This repository contains code required to reproduce experiments for this paper. If used please cite:

@inproceedings{wiatr2021fast,
  title={Fast Click-Through Rate Estimation Using Data Aggregates},
  author={Wiatr, Roman and S{\l}ota, Renata G and Kitowski, Jacek},
  booktitle={International Conference on Computational Science},
  pages={685--698},
  year={2021},
  organization={Springer}
}

Abstract.

Click-Through Rate estimation is a crucial prediction task in Real-Time Bidding environments prevalent in display advertising. The estimation provides information on how to trade user visits in various systems.

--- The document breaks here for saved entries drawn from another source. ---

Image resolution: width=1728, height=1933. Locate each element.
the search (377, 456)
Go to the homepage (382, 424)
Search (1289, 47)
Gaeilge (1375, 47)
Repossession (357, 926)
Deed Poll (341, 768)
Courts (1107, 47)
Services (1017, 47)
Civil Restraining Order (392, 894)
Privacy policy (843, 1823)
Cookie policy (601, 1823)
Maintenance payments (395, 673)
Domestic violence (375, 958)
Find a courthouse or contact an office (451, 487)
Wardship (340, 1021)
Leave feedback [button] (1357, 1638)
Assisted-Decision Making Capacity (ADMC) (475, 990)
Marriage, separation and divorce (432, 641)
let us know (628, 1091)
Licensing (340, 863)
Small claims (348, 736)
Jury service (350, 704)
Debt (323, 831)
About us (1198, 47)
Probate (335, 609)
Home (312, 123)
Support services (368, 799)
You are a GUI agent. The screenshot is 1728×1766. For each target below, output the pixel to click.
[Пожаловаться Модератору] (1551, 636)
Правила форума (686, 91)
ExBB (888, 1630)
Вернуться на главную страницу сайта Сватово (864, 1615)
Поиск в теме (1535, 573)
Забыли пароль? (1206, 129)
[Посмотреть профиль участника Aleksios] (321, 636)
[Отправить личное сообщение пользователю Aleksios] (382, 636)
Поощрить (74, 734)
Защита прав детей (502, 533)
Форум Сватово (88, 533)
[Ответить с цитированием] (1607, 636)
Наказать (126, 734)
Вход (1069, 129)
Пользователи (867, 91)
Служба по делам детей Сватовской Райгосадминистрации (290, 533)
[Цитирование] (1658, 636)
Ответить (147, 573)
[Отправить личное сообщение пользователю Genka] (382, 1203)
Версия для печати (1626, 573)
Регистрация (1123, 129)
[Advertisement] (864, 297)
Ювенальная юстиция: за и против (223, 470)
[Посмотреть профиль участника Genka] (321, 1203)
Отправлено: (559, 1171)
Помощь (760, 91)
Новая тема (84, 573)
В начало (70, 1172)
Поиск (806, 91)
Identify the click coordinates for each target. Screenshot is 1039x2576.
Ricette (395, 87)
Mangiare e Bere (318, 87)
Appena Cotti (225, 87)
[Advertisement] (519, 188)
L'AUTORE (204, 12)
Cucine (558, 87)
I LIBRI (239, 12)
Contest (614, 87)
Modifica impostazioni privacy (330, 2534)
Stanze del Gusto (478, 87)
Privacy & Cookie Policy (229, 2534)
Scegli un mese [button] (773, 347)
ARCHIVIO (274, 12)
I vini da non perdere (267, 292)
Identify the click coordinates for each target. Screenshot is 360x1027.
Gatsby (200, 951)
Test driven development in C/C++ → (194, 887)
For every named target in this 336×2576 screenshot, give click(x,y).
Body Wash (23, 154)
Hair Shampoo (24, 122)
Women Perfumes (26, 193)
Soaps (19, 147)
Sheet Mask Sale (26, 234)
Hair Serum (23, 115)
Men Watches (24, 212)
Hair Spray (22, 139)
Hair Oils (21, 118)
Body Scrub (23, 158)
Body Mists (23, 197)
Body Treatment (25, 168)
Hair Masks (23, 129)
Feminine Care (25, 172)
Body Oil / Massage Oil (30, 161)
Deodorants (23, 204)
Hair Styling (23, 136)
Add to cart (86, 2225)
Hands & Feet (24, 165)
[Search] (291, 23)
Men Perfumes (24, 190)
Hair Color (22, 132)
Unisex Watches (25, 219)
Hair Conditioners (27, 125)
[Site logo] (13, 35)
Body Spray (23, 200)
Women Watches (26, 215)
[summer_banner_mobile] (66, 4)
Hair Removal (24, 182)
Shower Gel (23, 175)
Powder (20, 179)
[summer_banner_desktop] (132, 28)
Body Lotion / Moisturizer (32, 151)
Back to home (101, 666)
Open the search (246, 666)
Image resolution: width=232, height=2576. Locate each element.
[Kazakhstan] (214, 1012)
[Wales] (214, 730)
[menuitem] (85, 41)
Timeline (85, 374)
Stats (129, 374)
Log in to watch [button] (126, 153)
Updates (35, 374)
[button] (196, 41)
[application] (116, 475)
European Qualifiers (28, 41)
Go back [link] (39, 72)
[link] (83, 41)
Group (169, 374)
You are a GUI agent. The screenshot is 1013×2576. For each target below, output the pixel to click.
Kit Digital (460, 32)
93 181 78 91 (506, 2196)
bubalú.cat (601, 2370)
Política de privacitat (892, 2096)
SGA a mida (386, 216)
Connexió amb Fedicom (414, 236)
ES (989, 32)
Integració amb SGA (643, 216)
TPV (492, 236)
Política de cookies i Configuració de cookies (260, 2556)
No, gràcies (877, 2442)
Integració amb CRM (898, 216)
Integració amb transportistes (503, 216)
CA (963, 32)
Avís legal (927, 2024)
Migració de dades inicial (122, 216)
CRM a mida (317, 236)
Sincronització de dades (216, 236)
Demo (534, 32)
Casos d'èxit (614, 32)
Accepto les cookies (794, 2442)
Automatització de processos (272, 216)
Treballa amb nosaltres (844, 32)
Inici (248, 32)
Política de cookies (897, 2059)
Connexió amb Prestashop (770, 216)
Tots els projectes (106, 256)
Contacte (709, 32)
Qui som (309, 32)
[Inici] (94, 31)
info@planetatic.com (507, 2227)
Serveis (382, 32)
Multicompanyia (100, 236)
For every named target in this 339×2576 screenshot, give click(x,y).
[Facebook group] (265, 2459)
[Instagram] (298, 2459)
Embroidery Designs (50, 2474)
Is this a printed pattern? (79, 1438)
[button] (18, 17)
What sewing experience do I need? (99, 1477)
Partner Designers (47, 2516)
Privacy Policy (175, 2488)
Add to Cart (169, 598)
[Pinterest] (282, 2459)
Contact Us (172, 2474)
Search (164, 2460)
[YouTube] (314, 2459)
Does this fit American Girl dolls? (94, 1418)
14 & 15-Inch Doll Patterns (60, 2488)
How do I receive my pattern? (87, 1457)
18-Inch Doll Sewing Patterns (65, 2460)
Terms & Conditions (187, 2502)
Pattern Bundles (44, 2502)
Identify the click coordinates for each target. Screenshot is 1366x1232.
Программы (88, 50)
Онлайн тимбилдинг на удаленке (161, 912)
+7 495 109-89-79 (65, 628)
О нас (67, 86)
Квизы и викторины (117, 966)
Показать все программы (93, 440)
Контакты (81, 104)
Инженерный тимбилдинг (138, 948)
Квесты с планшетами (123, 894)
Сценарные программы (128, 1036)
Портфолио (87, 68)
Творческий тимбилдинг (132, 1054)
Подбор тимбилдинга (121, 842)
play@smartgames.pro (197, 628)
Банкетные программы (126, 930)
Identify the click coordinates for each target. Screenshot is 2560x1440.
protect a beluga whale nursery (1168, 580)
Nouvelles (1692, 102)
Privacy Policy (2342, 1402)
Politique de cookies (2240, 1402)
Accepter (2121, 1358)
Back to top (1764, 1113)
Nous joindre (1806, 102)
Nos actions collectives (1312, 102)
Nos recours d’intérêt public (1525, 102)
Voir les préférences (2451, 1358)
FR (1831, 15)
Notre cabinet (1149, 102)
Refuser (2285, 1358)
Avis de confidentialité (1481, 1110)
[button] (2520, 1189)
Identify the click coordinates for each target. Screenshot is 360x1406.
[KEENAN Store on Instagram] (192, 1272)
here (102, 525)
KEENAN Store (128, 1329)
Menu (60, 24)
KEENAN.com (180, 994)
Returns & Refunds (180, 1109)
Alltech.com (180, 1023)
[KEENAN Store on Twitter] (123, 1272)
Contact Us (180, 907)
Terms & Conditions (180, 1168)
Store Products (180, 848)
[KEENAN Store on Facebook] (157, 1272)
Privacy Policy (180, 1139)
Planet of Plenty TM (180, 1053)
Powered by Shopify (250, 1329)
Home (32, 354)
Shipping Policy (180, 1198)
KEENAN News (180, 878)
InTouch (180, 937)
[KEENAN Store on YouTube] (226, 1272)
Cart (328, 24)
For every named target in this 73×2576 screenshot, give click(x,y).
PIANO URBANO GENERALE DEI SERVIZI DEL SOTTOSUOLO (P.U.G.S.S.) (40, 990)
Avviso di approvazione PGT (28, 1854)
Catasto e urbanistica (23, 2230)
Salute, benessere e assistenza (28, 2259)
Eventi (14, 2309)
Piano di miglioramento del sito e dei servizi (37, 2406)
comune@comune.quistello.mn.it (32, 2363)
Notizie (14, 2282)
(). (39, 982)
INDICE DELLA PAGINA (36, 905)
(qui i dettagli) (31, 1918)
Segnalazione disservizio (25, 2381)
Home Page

Logistic Regression is a popular choice as the model for this task. Due to the amount, dimensionality and sparsity of data, it is challenging to train and evaluate the model. One of the techniques to reduce the training and evaluation cost is dimensionality reduction. In this work, we present Aggregate Encoding, a technique for dimensionality reduction using data aggregates. Our approach is to build aggregate-based estimators and use them as an ensemble of models weighted by logistic regression. The novelty of our work is the separation of feature values according to the value frequency, to better utilise regularization. For our experiments, we use the iPinYou data set, but this approach is universal and can be applied to other problems requiring dimensionality reduction of sparse categorical data.

Setup

  1. Clone this repository :)
  2. Install required libraries using setup.py.
  3. Download make-ipinyou-data and follow the instructions.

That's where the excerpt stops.